* **What is asked**:
Put the items, from the start through the line containing "Action: [x=1009, y=43]", into a Markdown table with the columns Row and Line, numbering each line and skipping blank lines. Leave the pictures out.

[Rows of pointing data]
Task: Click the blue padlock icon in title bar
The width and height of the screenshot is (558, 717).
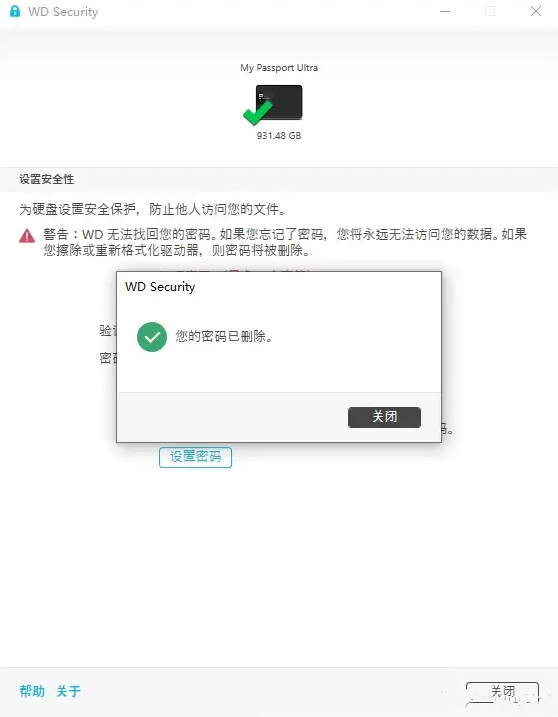Action: (x=15, y=11)
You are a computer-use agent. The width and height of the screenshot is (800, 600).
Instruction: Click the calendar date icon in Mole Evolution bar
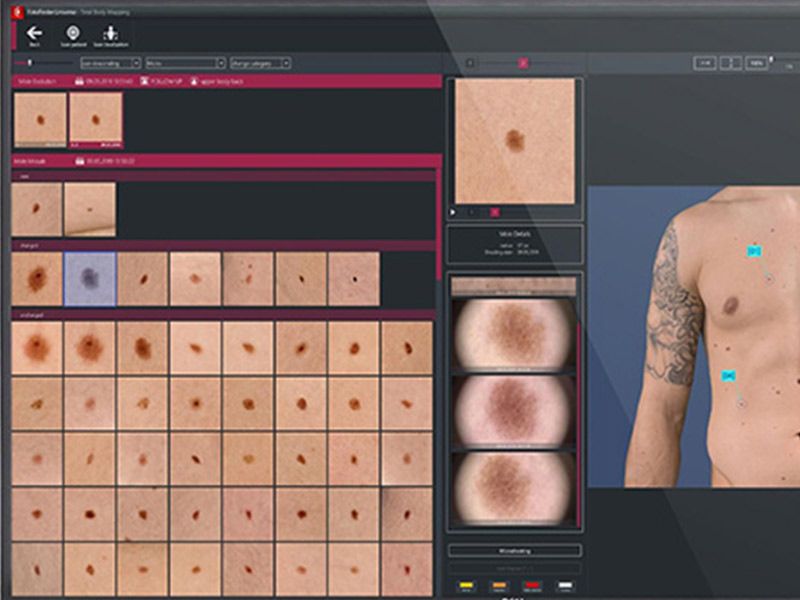[x=79, y=79]
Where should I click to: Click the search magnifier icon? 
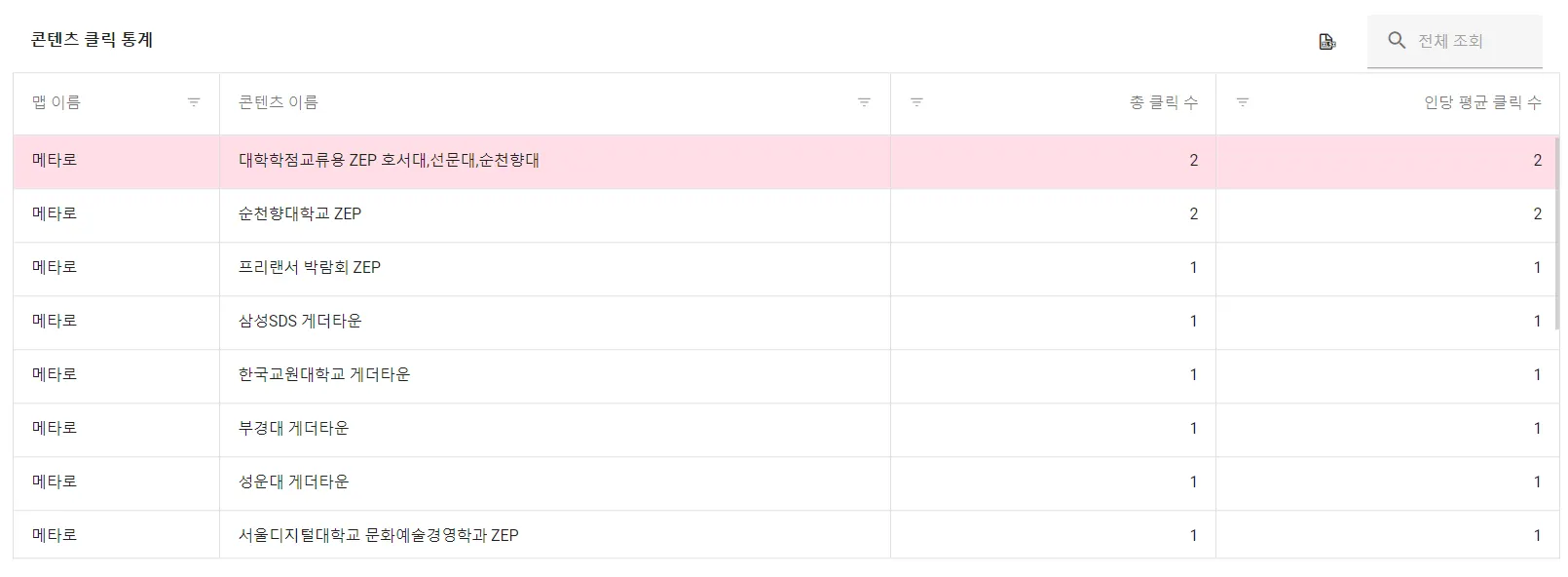pos(1397,41)
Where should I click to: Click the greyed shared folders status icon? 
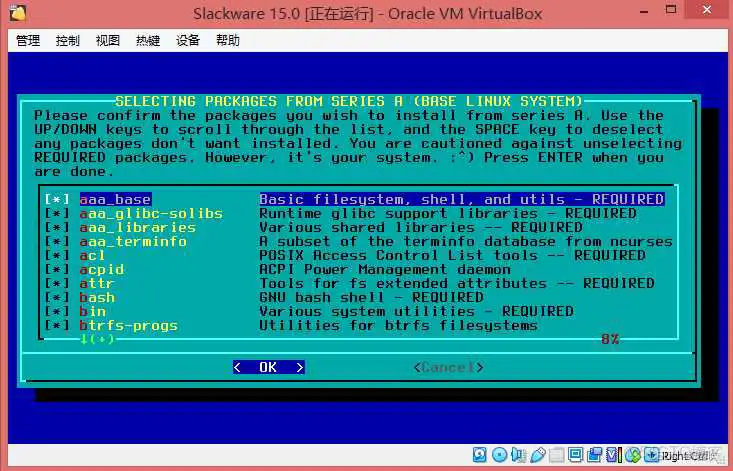[x=555, y=457]
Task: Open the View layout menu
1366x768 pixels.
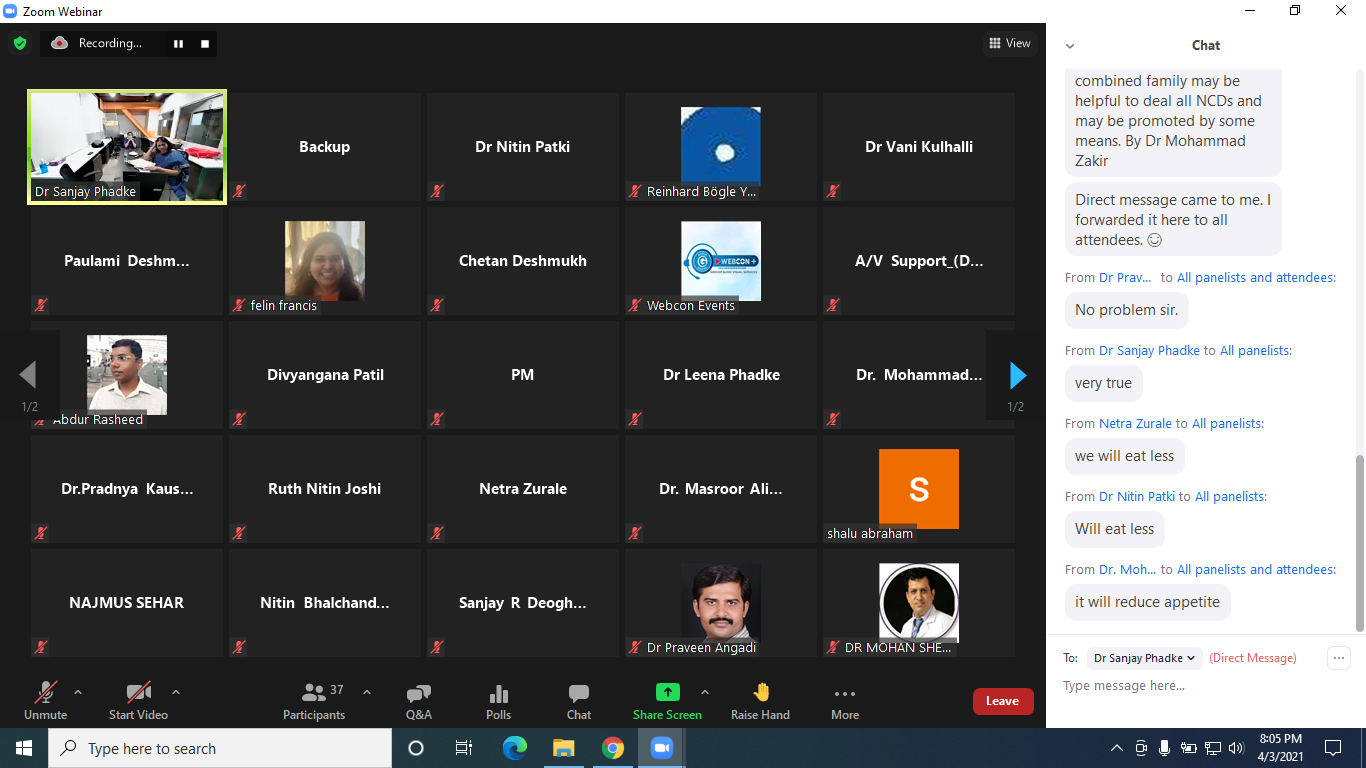Action: [x=1009, y=43]
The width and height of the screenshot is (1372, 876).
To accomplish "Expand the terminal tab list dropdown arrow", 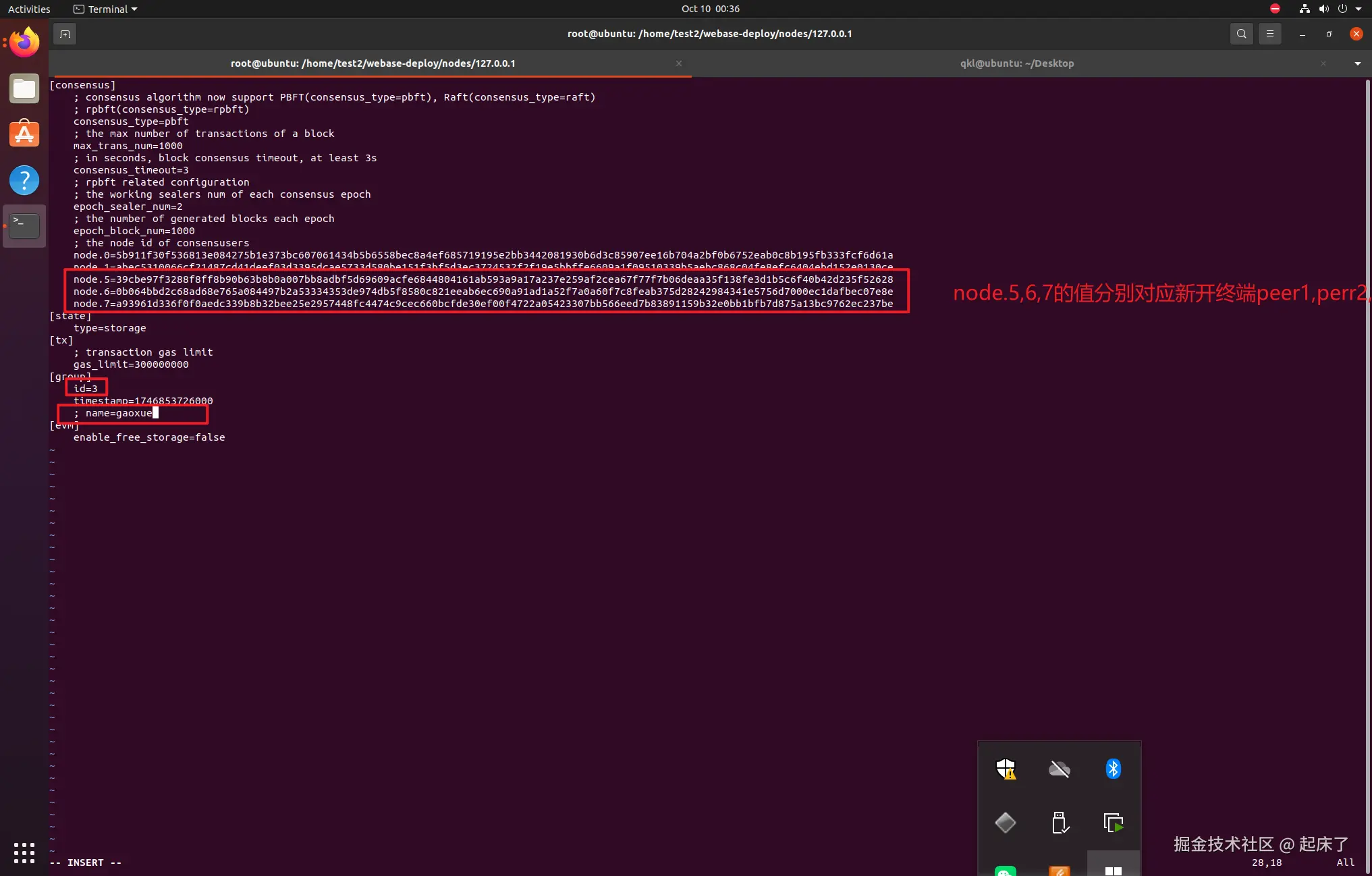I will 1357,63.
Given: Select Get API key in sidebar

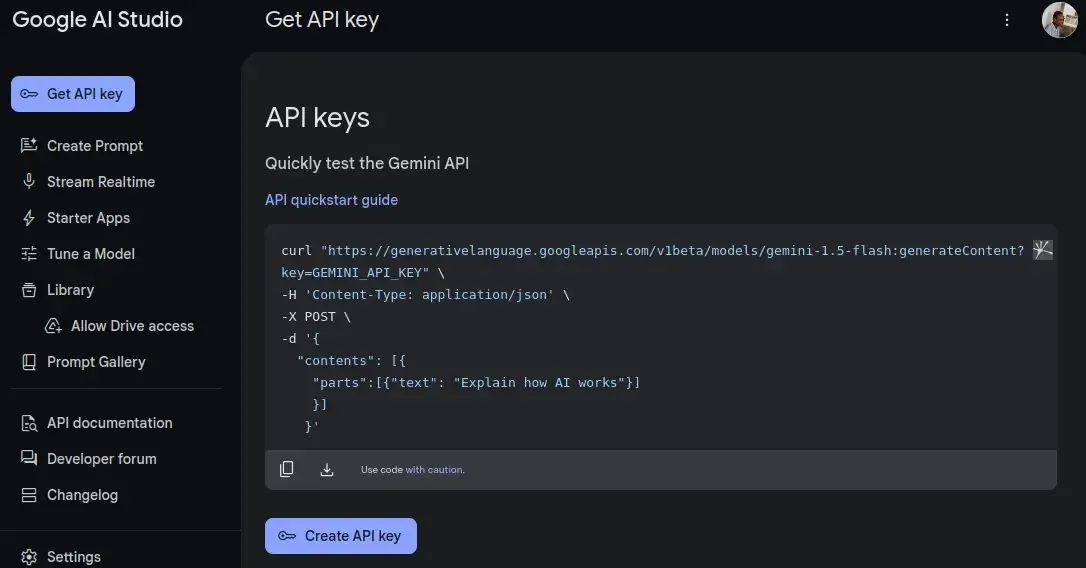Looking at the screenshot, I should 73,94.
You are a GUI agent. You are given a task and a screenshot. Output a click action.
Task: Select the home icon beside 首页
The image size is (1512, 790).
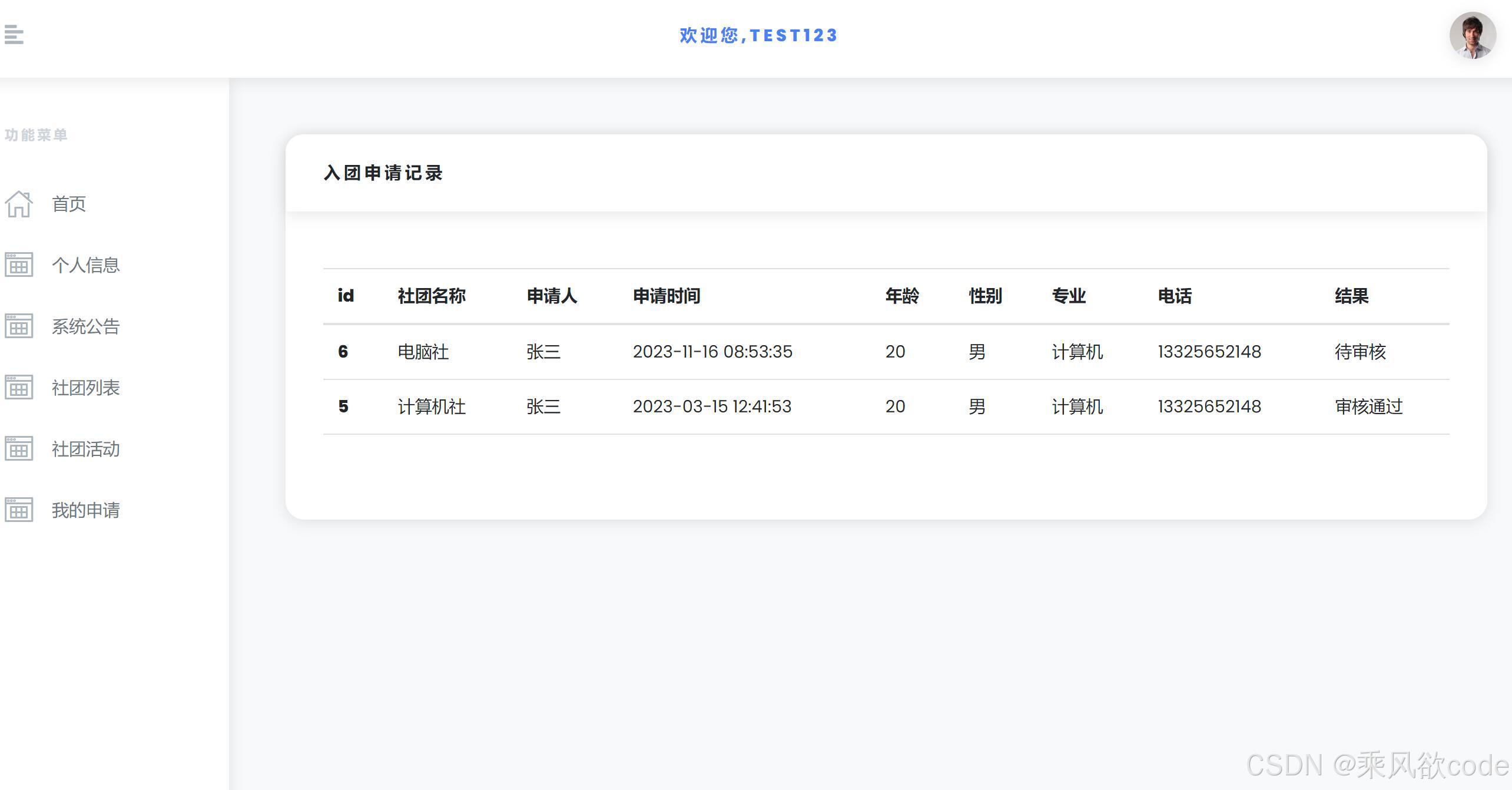18,204
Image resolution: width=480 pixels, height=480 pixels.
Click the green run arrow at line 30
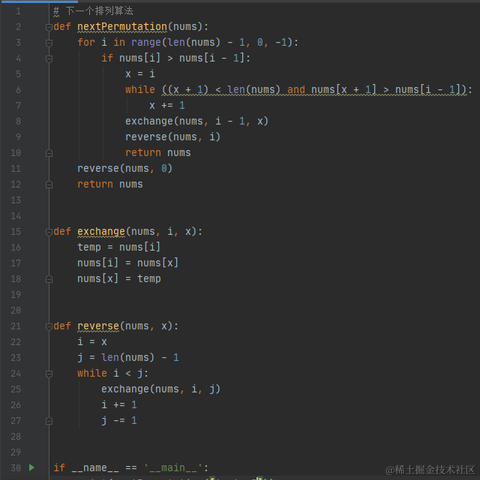tap(32, 468)
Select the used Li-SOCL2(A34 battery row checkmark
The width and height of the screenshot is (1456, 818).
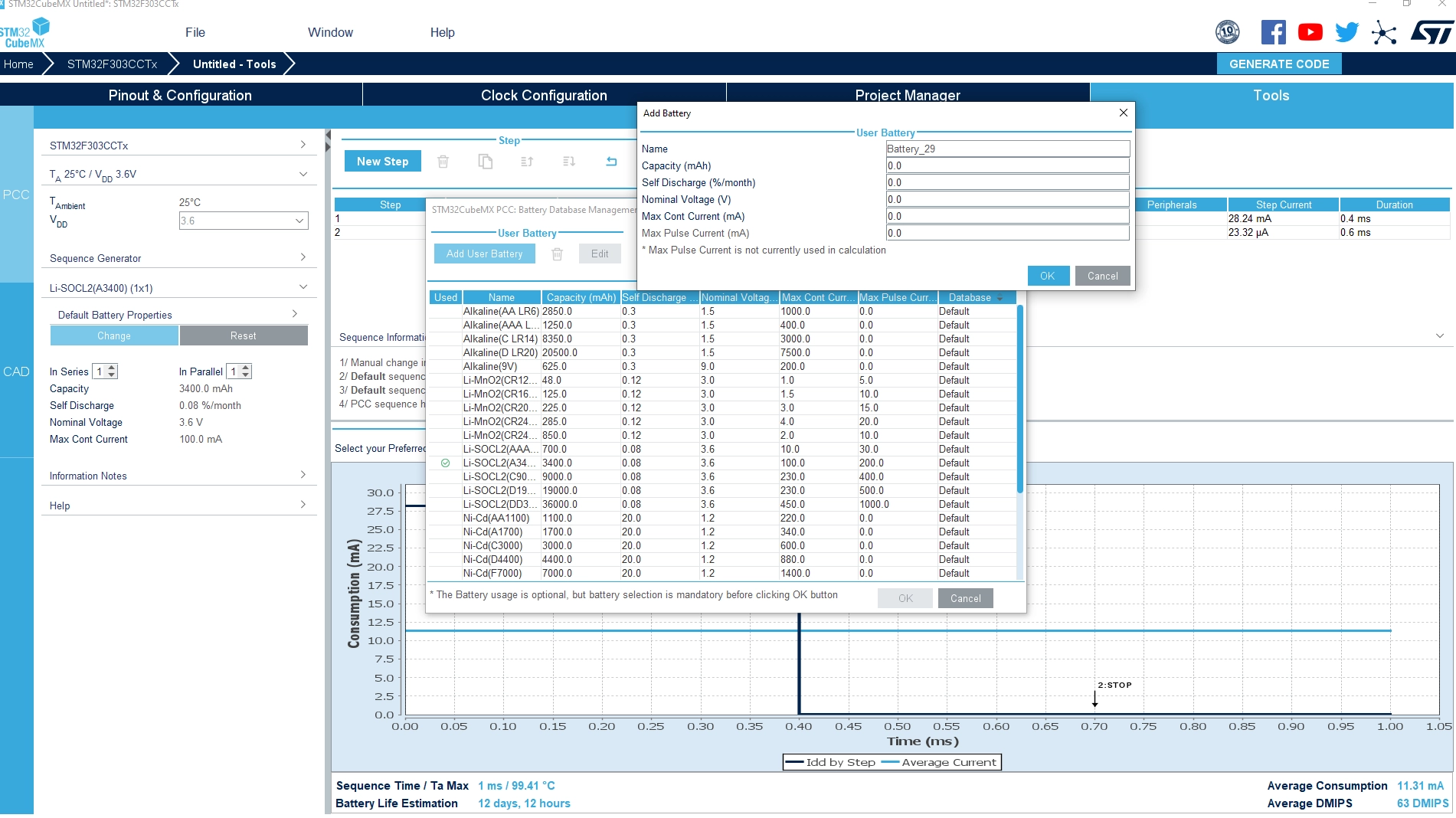tap(445, 463)
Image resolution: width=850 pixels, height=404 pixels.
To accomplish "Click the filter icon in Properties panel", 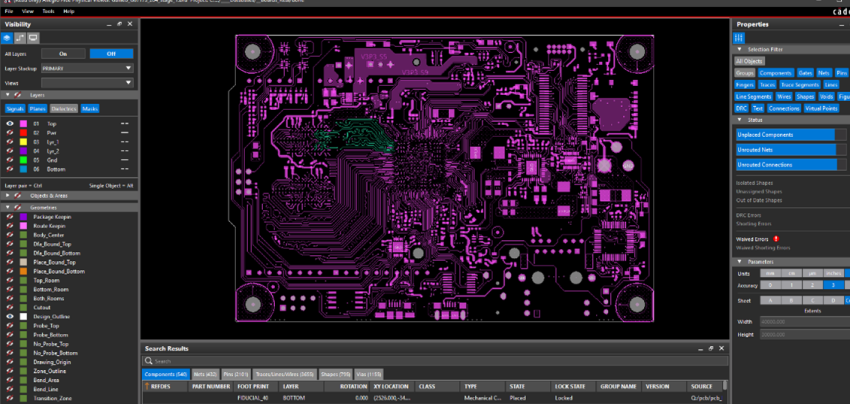I will point(739,37).
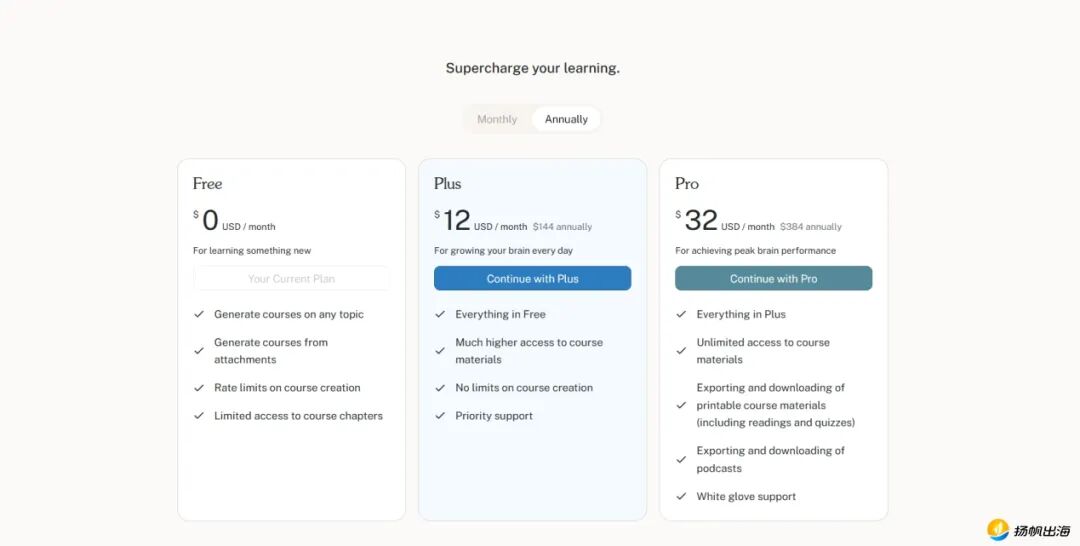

* **Exercise output**:
| Row | Line |
|---|---|
| 1 | Task: Click the blue padlock icon in title bar |
| 2 | The width and height of the screenshot is (558, 717). |
| 3 | Action: (x=15, y=11) |
| 4 | You are a computer-use agent. The width and height of the screenshot is (800, 600). |
| 5 | Instruction: Click the calendar date icon in Mole Evolution bar |
| 6 | [x=79, y=79] |
| 7 | Where should I click to: Click the search magnifier icon?  |
| 8 | pos(1397,41) |
| 9 | Where should I click to: Click the greyed shared folders status icon?  |
| 10 | [x=555, y=457] |
| 11 | Task: Open the View layout menu |
| 12 | 1366x768 pixels. |
| 13 | Action: [x=1009, y=43] |